• _Objective_
Retype everything in the listing from the line containing "This screenshot has" down to the end of the listing, with both ends included, and leave the pictures out of your answer.
"""
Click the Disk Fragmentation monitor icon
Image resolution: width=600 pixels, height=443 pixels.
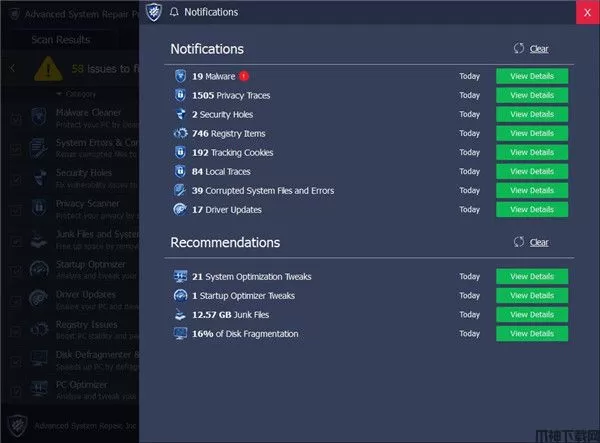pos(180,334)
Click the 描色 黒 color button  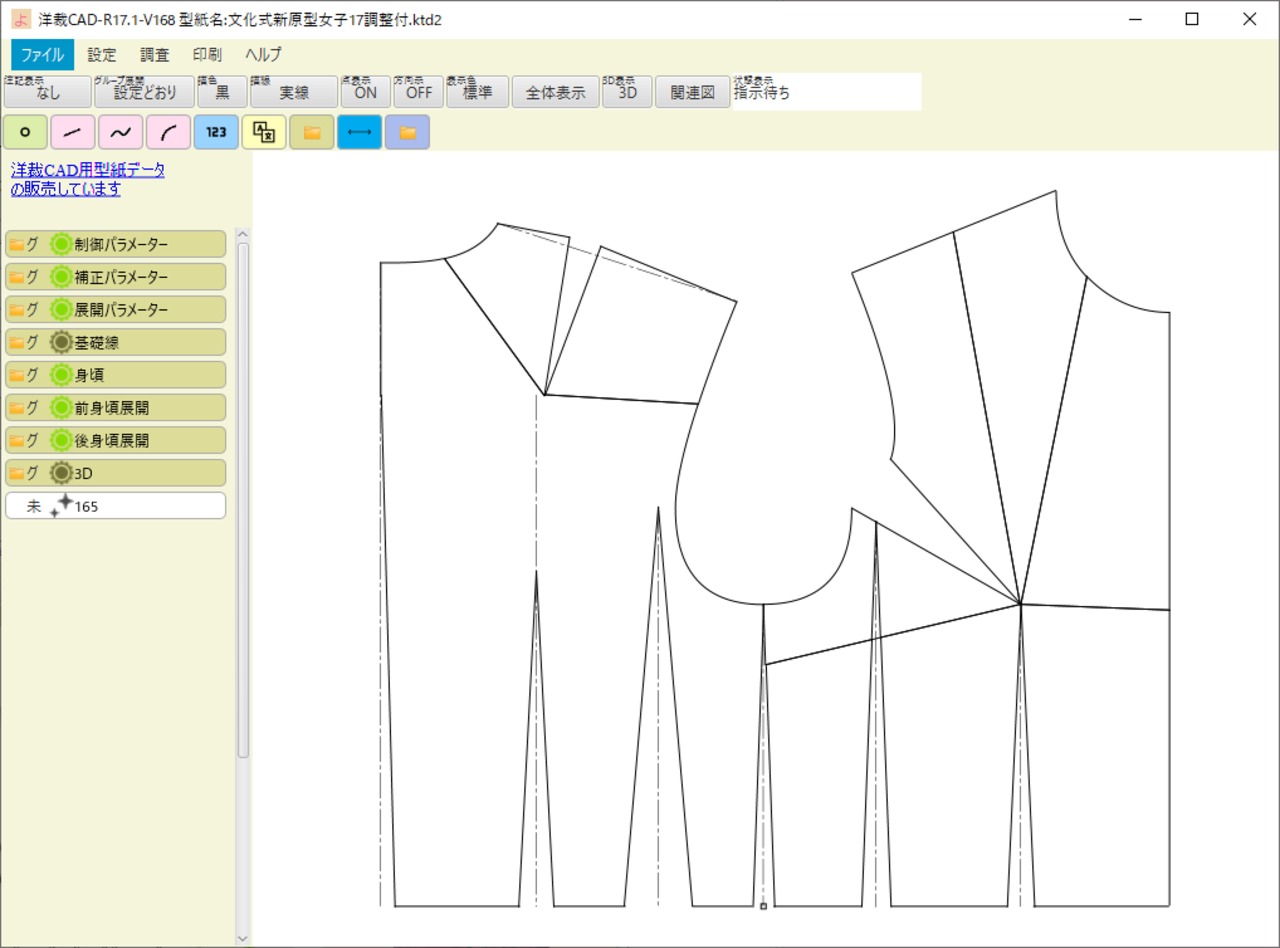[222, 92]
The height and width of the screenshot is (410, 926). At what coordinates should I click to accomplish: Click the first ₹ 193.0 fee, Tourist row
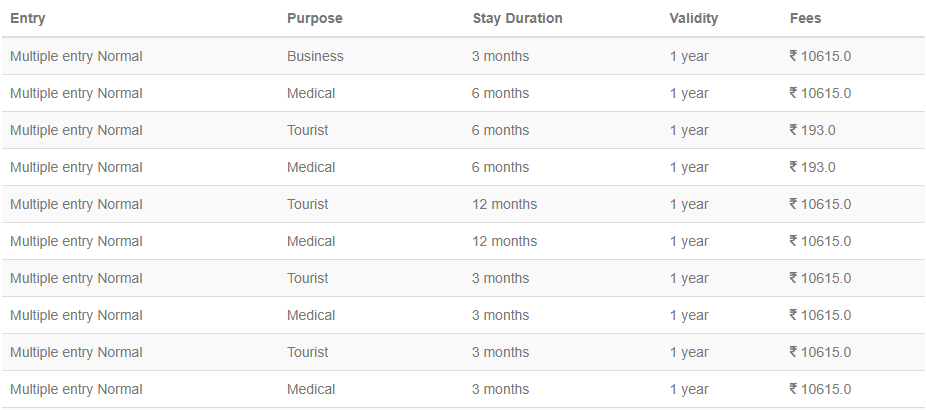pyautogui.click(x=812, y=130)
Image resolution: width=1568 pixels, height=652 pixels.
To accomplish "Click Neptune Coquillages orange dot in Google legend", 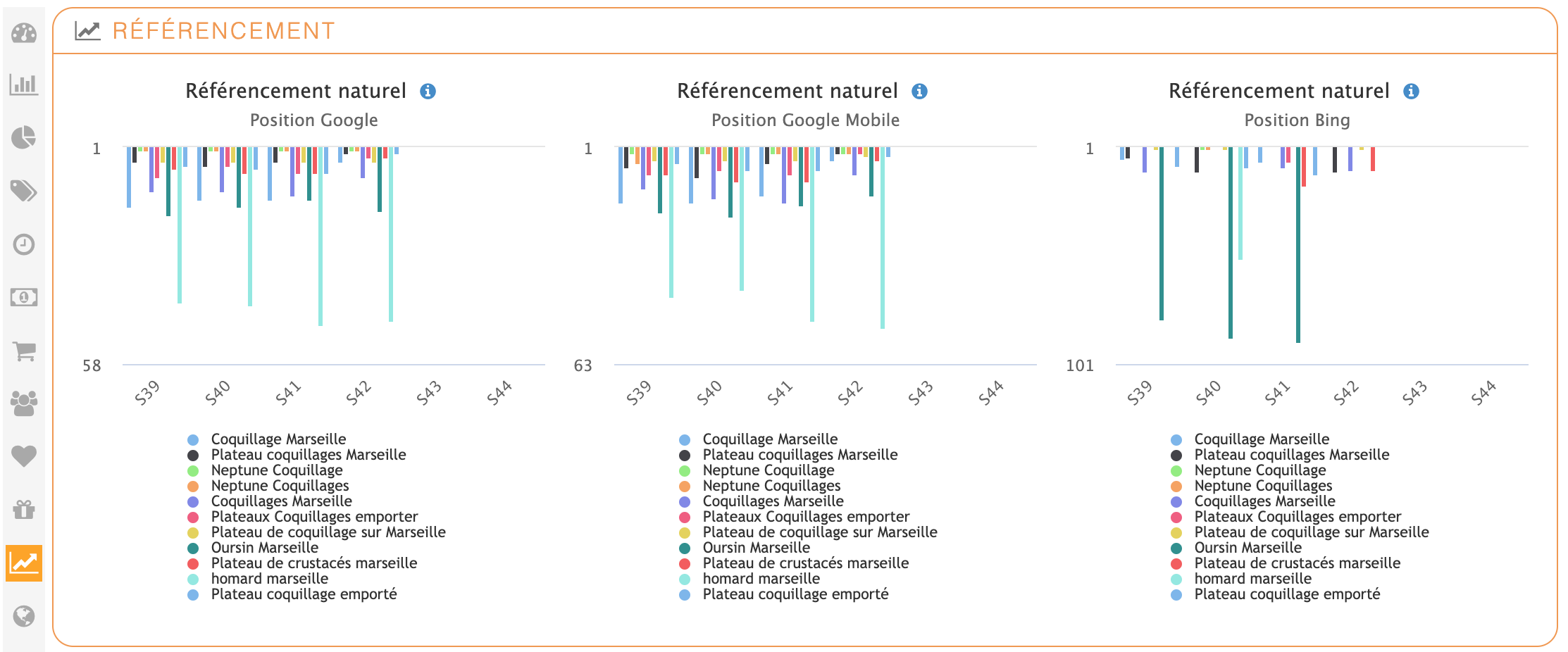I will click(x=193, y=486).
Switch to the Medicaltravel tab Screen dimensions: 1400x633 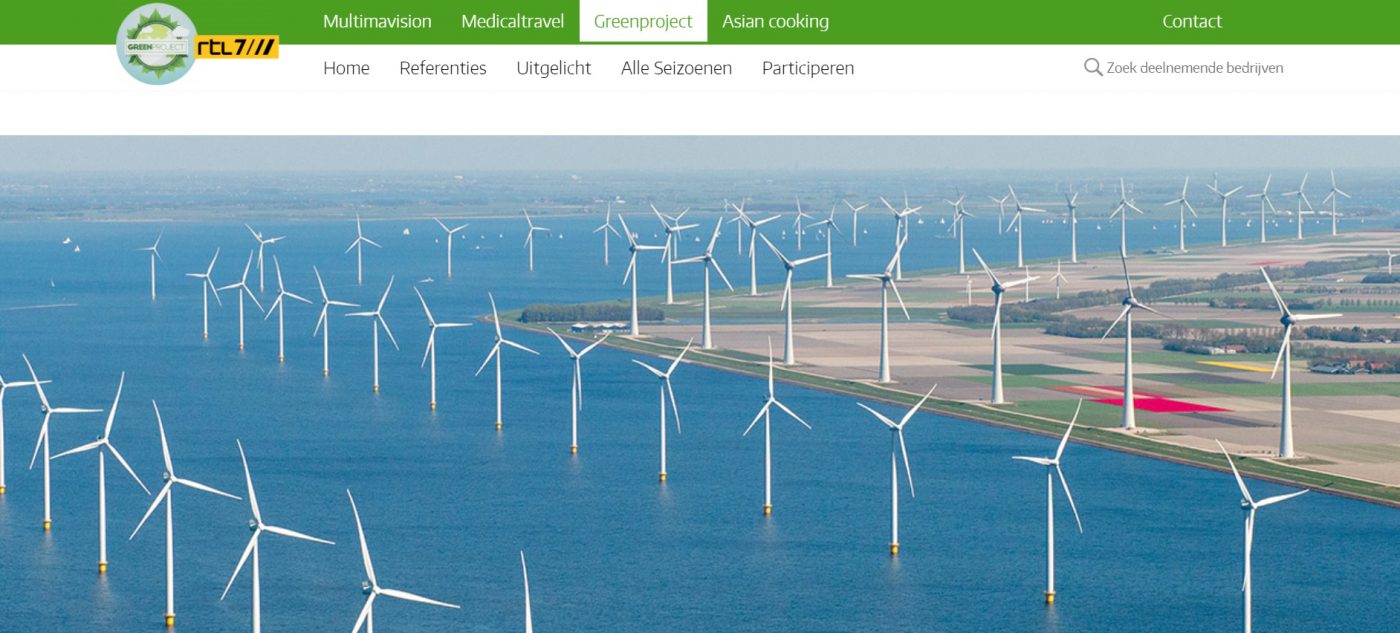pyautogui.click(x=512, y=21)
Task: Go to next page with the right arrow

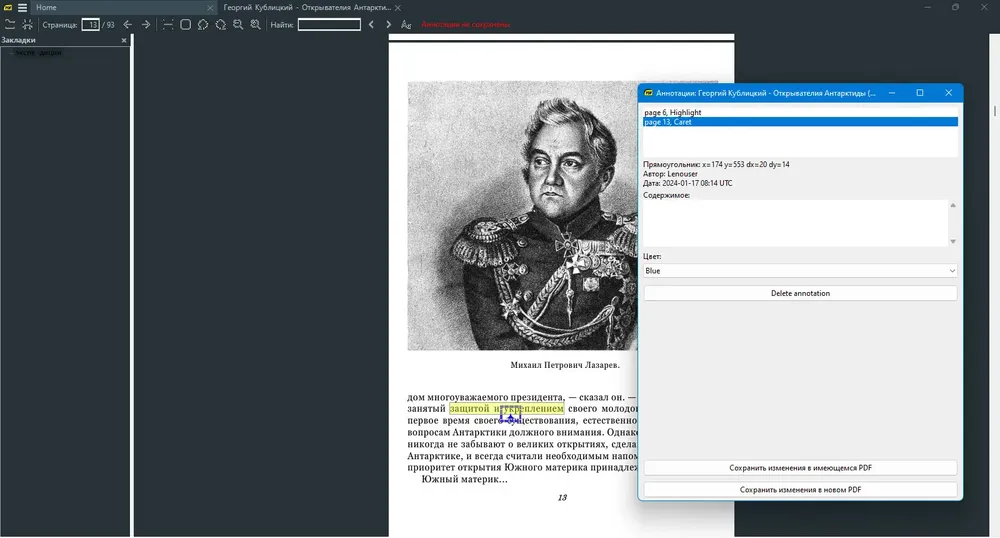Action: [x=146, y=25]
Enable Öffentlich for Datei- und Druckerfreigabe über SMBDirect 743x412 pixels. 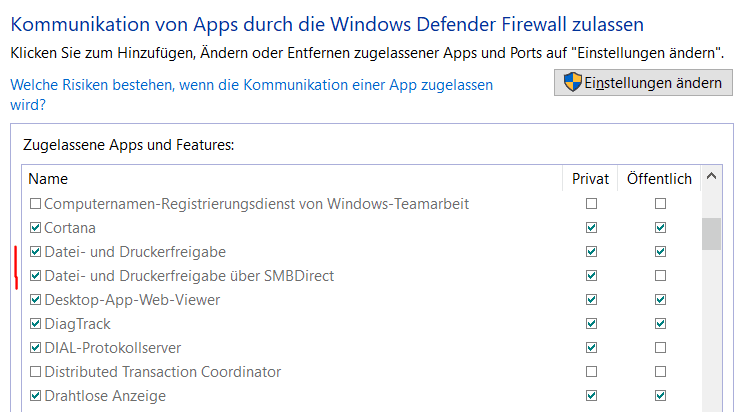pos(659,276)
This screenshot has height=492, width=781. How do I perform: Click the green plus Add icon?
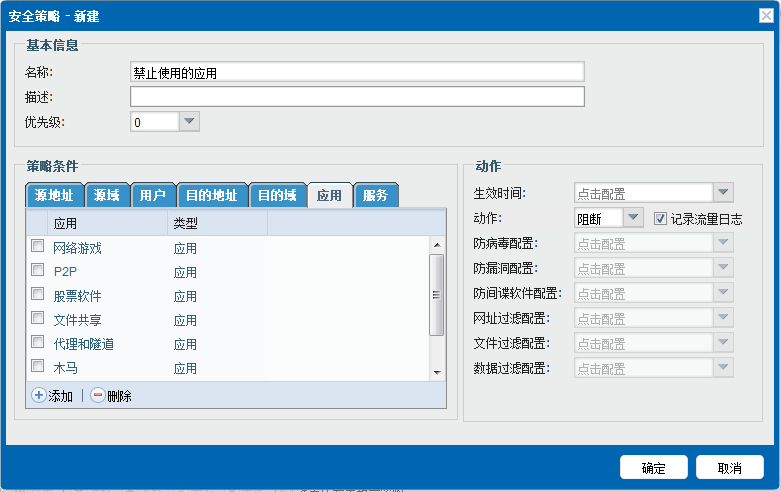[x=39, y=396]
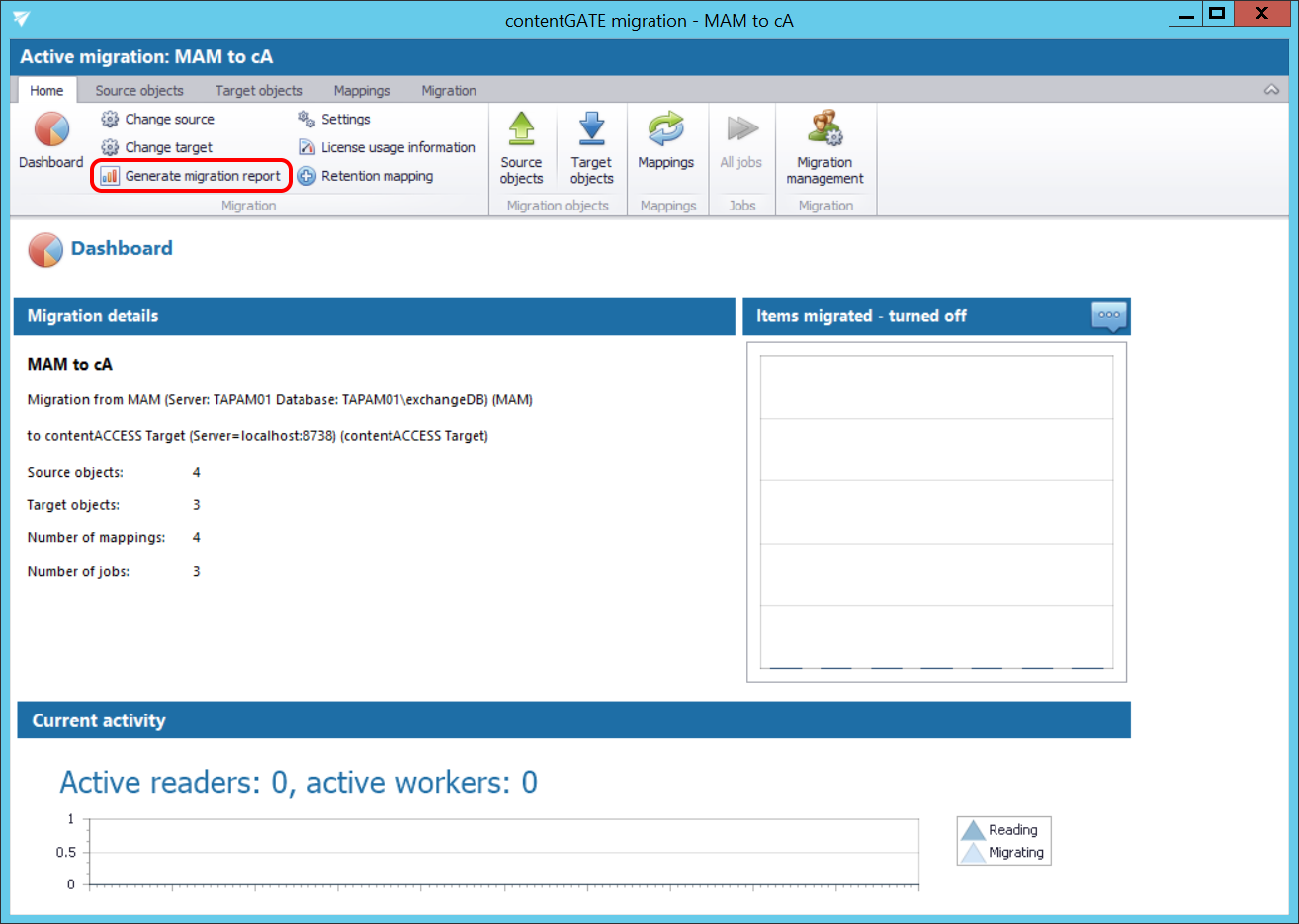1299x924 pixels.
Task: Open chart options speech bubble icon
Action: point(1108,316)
"""
• _Result below_
This screenshot has height=492, width=781. How do I perform: Click the green plus Add icon?
[x=39, y=396]
1299x924 pixels.
Task: Open chart options speech bubble icon
Action: point(1108,316)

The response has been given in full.